Diversity, Equity & Inclusion (DE&I) Influencers
The DE&I Influencers list honors individuals who are advancing diversity, equity and inclusion within their organizations and across the workforce solutions ecosystem at large.
Rocki Howard
Honoree Profile
Rocki Howard (she/her) brings receipts to her role as chief equity and impact officer at The Mom Project. After too many years of experiencing “various biases, discrimination and racism,” she decided she was done trying to climb the ladder and resolved to show up authentically — “and be darned good at what I do.”
And one thing she has been good at is building effective teams that highlighted the connection between the business and human imperatives of diversity.

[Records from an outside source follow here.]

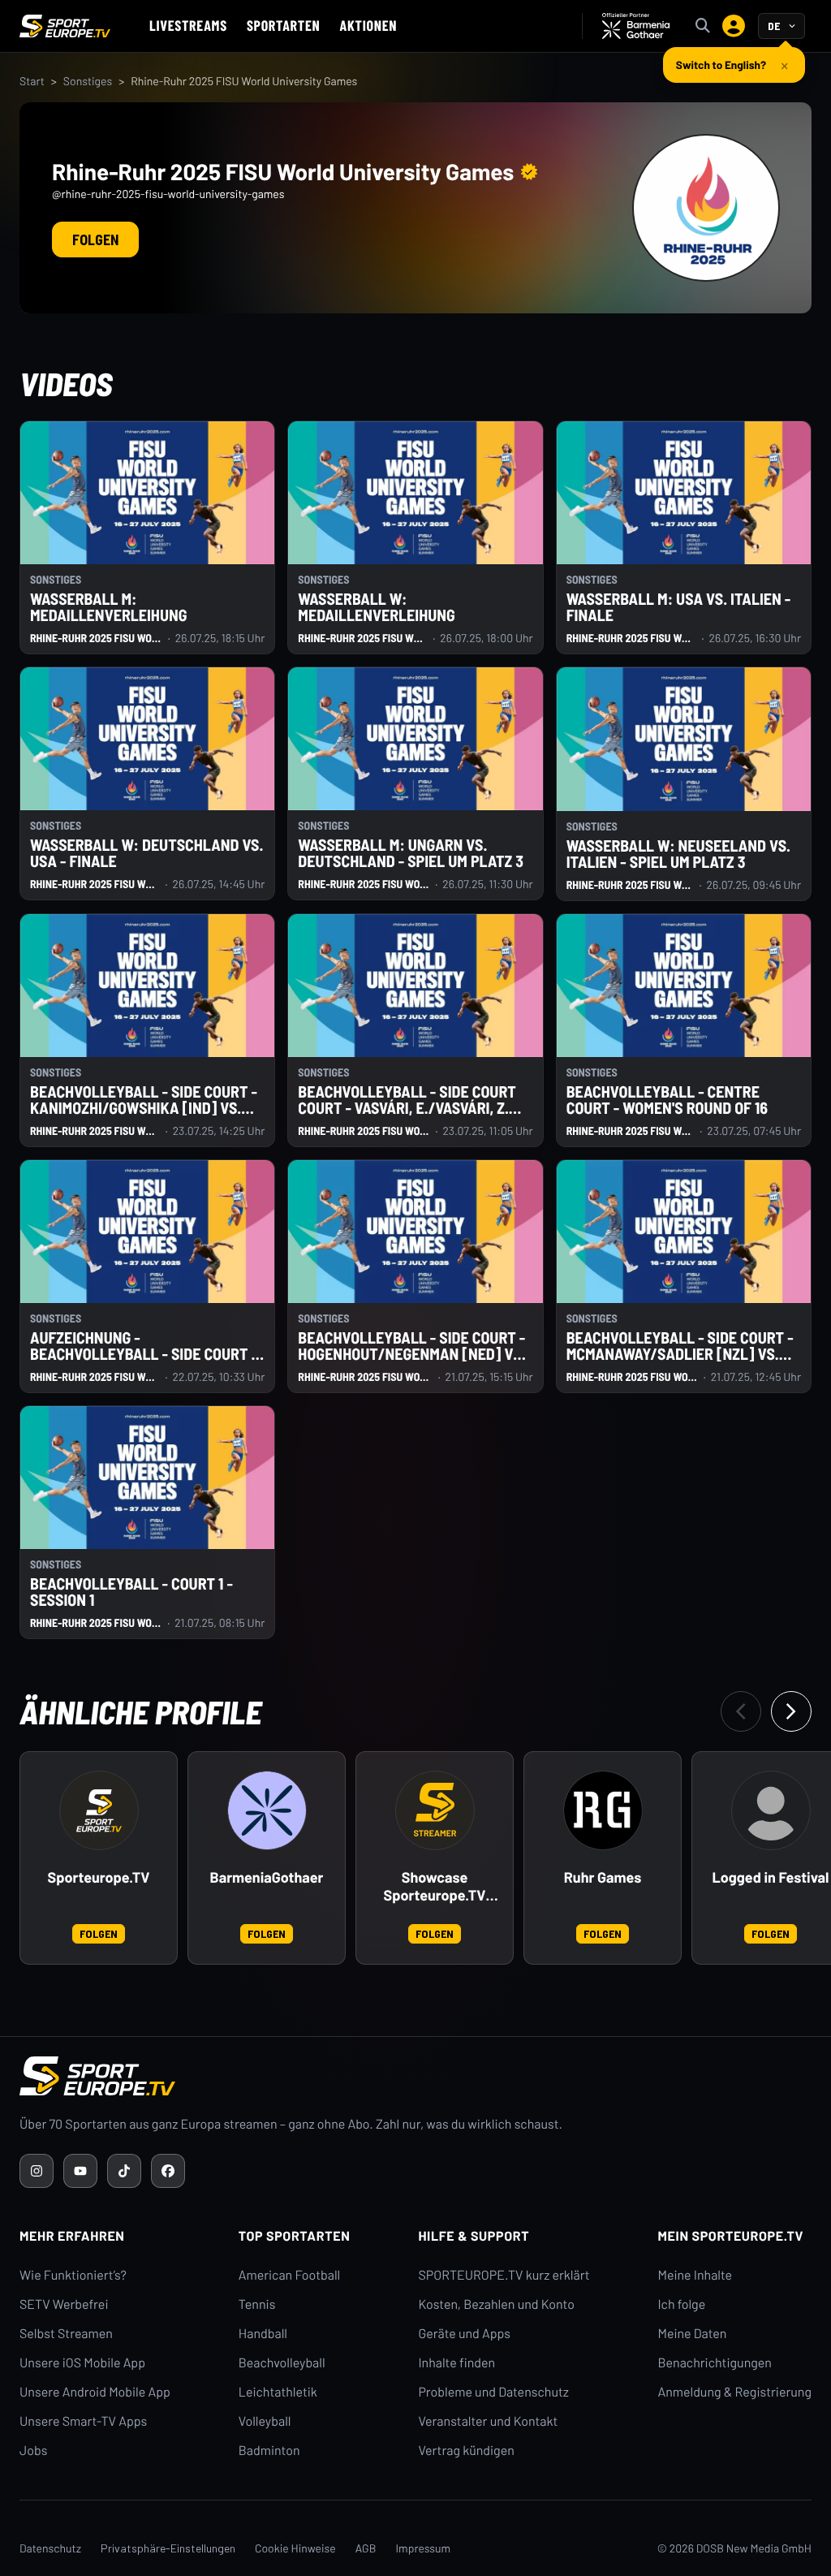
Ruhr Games (602, 1877)
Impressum (422, 2548)
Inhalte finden (456, 2363)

An “a-ha moment” accomplishment was when a team she created comprising people of color, women, veterans and LGBTQIA realized increased productivity and employee satisfaction.
She continues to draw on her personal experience at The Mom Project. A self-described Black, Christian mom over 50 who came from economic adversity, she holds a compassionate, expanded view of diversity that informs her work in creating positive change for moms.
She spends her days figuring out how to advocate and create respectful workplaces for “dual working moms.” For her, every mom is a working mother, so she looks for solutions that support women who work inside and outside the home.
Success here requires us to get past ourselves. We have to be willing to look at what that other person needs and have some empathy with that.
“Some of the best lessons that I’ve learned about being a leader I’ve learned from being a mom,” she says. “All of the skills of budgeting, project management, negotiation, time management, education — moms are masters at those things.”
She also works closely with clients and helps them leverage The Mom Project’s WerkLabs data that uncovers what it’s like to be a mom in the workplace. She regularly hosts her original podcast series, “Grown Woman Wednesdays,” and has other projects in the works.
For Howard, diversity, equity, inclusion and belonging is not something that can be solved by one company as a competitive advantage. She believes we all have to come together as a global community and work together to solve this. Everyone has a role to play, and no one can be removed from that conversation.
She genuinely believes change happens “one step, one story, one conversation, one action at a time,” because when you change the world for one person, they see things differently — and then their actions change, which creates a multiplier effect. “Success here requires us to get past ourselves. We have to be willing to look at what that other person needs and have some empathy with that,” she says.